O Show do Intervalo do Super Bowl: Uma Vitrine Global
O álbum “Debí Tirar Más Fotos”, do renomado cantor porto-riquenho Bad Bunny, fez história ao se tornar o primeiro disco em espanhol a ganhar o Grammy de Álbum do Ano. Em seu discurso marcante, o artista não hesitou em criticar as políticas de imigração dos Estados Unidos, refletindo sua posição política forte. Agora, ele se prepara para ser a atração principal do show do intervalo do Super Bowl LX, que acontecerá em São Francisco, mas surpreendentemente, não receberá cachê pelo espetáculo.
A revista Forbes esclarece que essa prática de não pagamento não é uma punição por suas posições políticas, mas sim uma tradição da NFL. Há anos, os artistas que se apresentam no intervalo do Super Bowl não recebem pagamento. O que é oferecido é um valor simbólico, que não ultrapassa algumas centenas de dólares, para atender exigências sindicais. Isso se justifica pela imensa visibilidade proporcionada pelo evento, considerado por muitos como a melhor vitrine promocional da indústria do entretenimento.
Exposição que Gera Retorno
O show do intervalo do Super Bowl oferece entre 12 e 15 minutos de pura exposição para artistas diante de um público estimado em centenas de milhões de telespectadores ao redor do mundo.
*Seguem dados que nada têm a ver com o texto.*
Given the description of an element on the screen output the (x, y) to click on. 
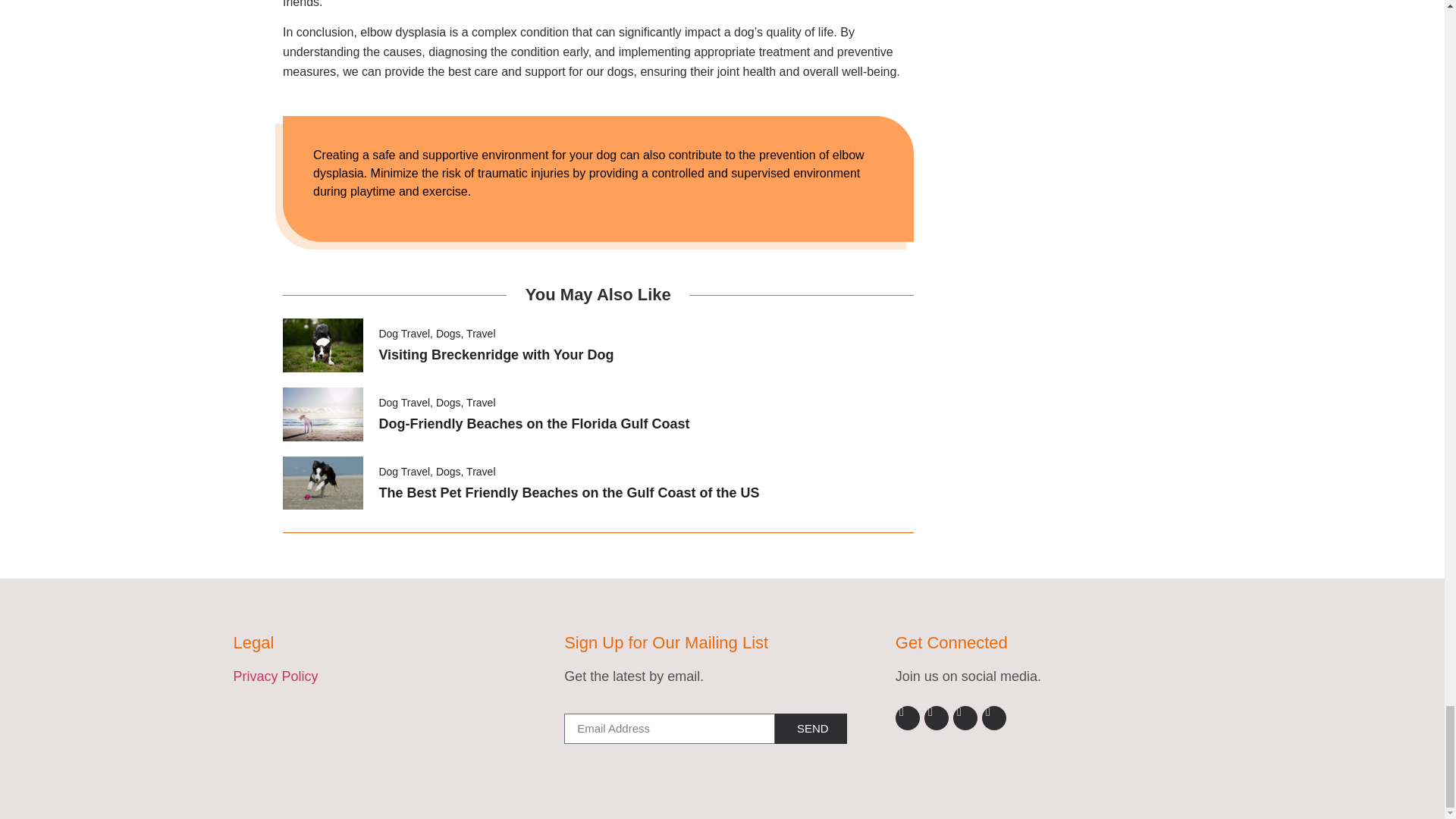
Visiting Breckenridge with Your Dog (495, 354)
The Best Pet Friendly Beaches on the Gulf Coast of the US (568, 492)
Dog-Friendly Beaches on the Florida Gulf Coast (533, 423)
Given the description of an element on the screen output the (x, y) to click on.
Para se ter uma ideia, a apresentação de Kendrick Lamar em 2024 foi assistida por mais de 133 milhões de pessoas na transmissão ao vivo e acumulou mais de 150 milhões de visualizações no YouTube.
A real valorização financeira desses shows ocorre após a apresentação. Um exemplo disso é a música “Not Like Us”, de Kendrick Lamar, que viu suas reproduções aumentarem em impressionantes 430% após o Super Bowl. Isso contribuiu para uma turnê que rendeu quase US$ 360 milhões em ingressos. No final do ano, Lamar foi reconhecido como um dos músicos mais bem pagos do mundo.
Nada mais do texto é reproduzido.